TASK — The exercise asks for every line of the data to be reproduced exactly.
* * *
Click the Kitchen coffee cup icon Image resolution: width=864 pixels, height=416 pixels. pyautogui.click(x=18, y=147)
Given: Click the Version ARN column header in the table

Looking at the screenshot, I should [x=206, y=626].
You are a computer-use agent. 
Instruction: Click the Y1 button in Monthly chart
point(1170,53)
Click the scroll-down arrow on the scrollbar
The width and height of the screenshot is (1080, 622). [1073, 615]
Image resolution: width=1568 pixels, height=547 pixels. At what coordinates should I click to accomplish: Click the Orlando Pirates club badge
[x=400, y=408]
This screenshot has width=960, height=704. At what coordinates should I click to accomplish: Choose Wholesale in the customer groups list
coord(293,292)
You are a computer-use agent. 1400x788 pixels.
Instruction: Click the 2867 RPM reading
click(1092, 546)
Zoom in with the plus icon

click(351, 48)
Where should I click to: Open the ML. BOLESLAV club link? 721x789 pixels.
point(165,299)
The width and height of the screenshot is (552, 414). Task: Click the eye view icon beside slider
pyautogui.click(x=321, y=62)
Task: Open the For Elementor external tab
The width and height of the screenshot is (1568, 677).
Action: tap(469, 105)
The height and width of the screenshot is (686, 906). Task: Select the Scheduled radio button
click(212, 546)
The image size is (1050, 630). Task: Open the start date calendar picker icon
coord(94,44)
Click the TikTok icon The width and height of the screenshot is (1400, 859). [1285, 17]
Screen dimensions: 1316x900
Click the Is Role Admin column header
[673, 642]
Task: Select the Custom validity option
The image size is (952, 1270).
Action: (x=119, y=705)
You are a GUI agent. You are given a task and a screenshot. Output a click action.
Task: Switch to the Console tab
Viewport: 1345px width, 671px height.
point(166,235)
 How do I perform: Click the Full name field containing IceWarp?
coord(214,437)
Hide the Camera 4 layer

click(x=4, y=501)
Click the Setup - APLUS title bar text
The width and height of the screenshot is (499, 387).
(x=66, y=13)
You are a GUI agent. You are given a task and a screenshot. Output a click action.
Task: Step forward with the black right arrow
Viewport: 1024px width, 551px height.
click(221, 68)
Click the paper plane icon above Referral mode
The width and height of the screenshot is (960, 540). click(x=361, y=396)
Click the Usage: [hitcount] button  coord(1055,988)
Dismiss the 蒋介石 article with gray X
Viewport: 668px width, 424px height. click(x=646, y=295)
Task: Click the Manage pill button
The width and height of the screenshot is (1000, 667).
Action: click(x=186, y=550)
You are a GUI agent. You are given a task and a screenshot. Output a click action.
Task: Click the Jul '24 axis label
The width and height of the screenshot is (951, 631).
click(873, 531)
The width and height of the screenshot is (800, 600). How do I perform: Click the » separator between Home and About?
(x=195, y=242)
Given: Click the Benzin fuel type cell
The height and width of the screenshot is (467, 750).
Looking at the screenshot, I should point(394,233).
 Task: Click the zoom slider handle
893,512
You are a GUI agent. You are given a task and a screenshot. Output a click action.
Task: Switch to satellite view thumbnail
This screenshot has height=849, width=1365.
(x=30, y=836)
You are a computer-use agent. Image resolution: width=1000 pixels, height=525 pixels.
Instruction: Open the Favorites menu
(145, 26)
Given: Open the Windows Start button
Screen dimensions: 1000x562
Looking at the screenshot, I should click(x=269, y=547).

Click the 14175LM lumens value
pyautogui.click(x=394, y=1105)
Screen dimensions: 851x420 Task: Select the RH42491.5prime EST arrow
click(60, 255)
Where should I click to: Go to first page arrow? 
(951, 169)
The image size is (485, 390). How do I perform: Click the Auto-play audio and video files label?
* * *
RESULT FOR THIS EXERCISE —
Click the Kitchen coffee cup icon Image resolution: width=864 pixels, height=416 pixels. pyautogui.click(x=18, y=147)
Given: Click the Version ARN column header in the table

Looking at the screenshot, I should [x=206, y=626].
You are a computer-use agent. 
Instruction: Click the Y1 button in Monthly chart
point(1170,53)
Click the scroll-down arrow on the scrollbar
The width and height of the screenshot is (1080, 622). [1073, 615]
Image resolution: width=1568 pixels, height=547 pixels. At what coordinates should I click to accomplish: Click the Orlando Pirates club badge
[x=400, y=408]
This screenshot has width=960, height=704. At what coordinates should I click to accomplish: Choose Wholesale in the customer groups list
coord(293,292)
You are a computer-use agent. 1400x788 pixels.
Instruction: Click the 2867 RPM reading
click(1092, 546)
Zoom in with the plus icon

click(351, 48)
Where should I click to: Open the ML. BOLESLAV club link? 721x789 pixels.
point(165,299)
The width and height of the screenshot is (552, 414). Task: Click the eye view icon beside slider
pyautogui.click(x=321, y=62)
Task: Open the For Elementor external tab
The width and height of the screenshot is (1568, 677).
Action: tap(469, 105)
The height and width of the screenshot is (686, 906). Task: Select the Scheduled radio button
click(212, 546)
The image size is (1050, 630). Task: Open the start date calendar picker icon
coord(94,44)
Click the TikTok icon The width and height of the screenshot is (1400, 859). [1285, 17]
Screen dimensions: 1316x900
Click the Is Role Admin column header
[673, 642]
Task: Select the Custom validity option
The image size is (952, 1270).
Action: (x=119, y=705)
You are a GUI agent. You are given a task and a screenshot. Output a click action.
Task: Switch to the Console tab
Viewport: 1345px width, 671px height.
point(166,235)
 How do I perform: Click the Full name field containing IceWarp?
coord(214,437)
Hide the Camera 4 layer

click(x=4, y=501)
Click the Setup - APLUS title bar text
The width and height of the screenshot is (499, 387).
(x=66, y=13)
You are a GUI agent. You are given a task and a screenshot. Output a click action.
Task: Step forward with the black right arrow
Viewport: 1024px width, 551px height.
click(221, 68)
Click the paper plane icon above Referral mode
The width and height of the screenshot is (960, 540). click(x=361, y=396)
Click the Usage: [hitcount] button  coord(1055,988)
Dismiss the 蒋介石 article with gray X
Viewport: 668px width, 424px height. click(x=646, y=295)
Task: Click the Manage pill button
The width and height of the screenshot is (1000, 667).
Action: click(x=186, y=550)
You are a GUI agent. You are given a task and a screenshot. Output a click action.
Task: Click the Jul '24 axis label
The width and height of the screenshot is (951, 631).
click(873, 531)
The width and height of the screenshot is (800, 600). How do I perform: Click the » separator between Home and About?
(x=195, y=242)
Given: Click the Benzin fuel type cell
The height and width of the screenshot is (467, 750).
Looking at the screenshot, I should point(394,233).
 Task: Click the zoom slider handle
893,512
You are a GUI agent. You are given a task and a screenshot. Output a click action.
Task: Switch to satellite view thumbnail
This screenshot has height=849, width=1365.
(x=30, y=836)
You are a computer-use agent. Image resolution: width=1000 pixels, height=525 pixels.
Instruction: Open the Favorites menu
(145, 26)
Given: Open the Windows Start button
Screen dimensions: 1000x562
Looking at the screenshot, I should click(x=269, y=547).

Click the 14175LM lumens value
pyautogui.click(x=394, y=1105)
Screen dimensions: 851x420 Task: Select the RH42491.5prime EST arrow
click(60, 255)
Where should I click to: Go to first page arrow? 
(951, 169)
The image size is (485, 390). How do I perform: Click the Auto-play audio and video files label?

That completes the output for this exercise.